Work to be completed
Pick out and copy every line of the listing below that contains the word "Instruction". Case matters.

(Dataset entries)
***
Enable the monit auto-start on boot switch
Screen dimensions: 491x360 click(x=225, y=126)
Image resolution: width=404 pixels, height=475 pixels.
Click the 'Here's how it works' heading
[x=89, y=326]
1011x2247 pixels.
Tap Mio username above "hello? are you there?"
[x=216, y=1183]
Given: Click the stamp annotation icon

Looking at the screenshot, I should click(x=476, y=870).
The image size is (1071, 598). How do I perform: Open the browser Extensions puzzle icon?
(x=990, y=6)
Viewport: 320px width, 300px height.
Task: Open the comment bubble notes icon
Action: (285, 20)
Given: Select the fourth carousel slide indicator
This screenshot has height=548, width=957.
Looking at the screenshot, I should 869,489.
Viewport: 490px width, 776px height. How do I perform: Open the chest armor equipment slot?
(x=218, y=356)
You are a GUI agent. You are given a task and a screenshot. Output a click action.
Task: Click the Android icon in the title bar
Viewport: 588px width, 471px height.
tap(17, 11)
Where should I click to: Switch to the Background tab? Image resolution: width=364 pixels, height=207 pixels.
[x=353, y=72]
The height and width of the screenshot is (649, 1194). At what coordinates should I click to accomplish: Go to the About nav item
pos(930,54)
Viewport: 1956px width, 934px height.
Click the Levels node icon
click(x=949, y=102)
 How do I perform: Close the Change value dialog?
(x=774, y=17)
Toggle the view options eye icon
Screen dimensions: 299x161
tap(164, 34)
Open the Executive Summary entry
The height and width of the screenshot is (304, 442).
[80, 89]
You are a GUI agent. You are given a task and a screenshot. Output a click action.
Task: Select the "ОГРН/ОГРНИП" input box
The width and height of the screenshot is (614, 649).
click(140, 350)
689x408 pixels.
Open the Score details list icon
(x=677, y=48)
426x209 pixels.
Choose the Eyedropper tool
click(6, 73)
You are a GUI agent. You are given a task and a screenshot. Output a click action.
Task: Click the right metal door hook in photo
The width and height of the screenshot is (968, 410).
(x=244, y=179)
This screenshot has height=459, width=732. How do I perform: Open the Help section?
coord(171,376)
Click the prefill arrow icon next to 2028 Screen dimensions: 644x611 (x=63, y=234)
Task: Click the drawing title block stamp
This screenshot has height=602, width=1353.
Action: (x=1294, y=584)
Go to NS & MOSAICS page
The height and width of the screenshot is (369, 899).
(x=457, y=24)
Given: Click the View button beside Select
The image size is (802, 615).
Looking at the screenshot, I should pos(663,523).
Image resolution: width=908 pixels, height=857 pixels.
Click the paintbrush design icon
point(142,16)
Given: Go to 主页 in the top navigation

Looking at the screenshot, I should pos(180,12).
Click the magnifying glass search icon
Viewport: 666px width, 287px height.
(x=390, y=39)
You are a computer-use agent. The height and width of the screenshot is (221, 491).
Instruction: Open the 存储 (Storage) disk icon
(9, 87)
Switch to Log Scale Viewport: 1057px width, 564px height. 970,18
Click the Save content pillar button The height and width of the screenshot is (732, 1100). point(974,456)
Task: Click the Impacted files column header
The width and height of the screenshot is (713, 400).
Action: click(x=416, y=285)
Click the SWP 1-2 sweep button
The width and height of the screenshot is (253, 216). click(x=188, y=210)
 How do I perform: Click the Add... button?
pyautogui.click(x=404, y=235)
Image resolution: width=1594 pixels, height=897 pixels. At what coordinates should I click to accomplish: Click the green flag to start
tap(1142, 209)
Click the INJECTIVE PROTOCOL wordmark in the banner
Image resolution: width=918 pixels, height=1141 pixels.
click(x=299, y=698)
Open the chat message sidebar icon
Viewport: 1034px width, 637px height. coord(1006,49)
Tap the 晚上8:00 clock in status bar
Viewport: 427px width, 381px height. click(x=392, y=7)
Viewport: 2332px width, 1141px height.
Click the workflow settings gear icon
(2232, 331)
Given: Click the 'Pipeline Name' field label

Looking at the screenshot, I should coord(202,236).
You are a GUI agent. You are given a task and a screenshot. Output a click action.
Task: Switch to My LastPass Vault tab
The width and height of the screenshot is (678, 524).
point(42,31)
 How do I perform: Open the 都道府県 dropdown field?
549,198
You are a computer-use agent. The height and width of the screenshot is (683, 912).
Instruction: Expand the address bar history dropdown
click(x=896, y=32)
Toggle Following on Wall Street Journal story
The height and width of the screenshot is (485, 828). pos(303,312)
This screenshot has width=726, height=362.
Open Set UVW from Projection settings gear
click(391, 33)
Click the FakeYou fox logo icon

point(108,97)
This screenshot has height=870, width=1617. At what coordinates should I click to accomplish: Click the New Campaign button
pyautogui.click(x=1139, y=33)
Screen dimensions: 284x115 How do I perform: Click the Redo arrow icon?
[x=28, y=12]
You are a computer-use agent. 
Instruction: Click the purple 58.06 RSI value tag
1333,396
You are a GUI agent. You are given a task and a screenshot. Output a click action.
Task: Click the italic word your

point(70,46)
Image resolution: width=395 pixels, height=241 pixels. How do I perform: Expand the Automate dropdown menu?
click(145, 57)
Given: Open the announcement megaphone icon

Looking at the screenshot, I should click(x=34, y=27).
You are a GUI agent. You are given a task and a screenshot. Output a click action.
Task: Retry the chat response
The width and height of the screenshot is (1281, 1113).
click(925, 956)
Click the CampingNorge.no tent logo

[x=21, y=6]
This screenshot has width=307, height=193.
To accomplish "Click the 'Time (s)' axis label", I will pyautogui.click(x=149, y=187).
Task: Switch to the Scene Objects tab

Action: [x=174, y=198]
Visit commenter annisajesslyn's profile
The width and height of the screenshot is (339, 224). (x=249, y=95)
***
Solution to the exercise
Instruction: Open the 存储 (Storage) disk icon
Instruction: Expand the address bar history dropdown
Instruction: Click the purple 58.06 RSI value tag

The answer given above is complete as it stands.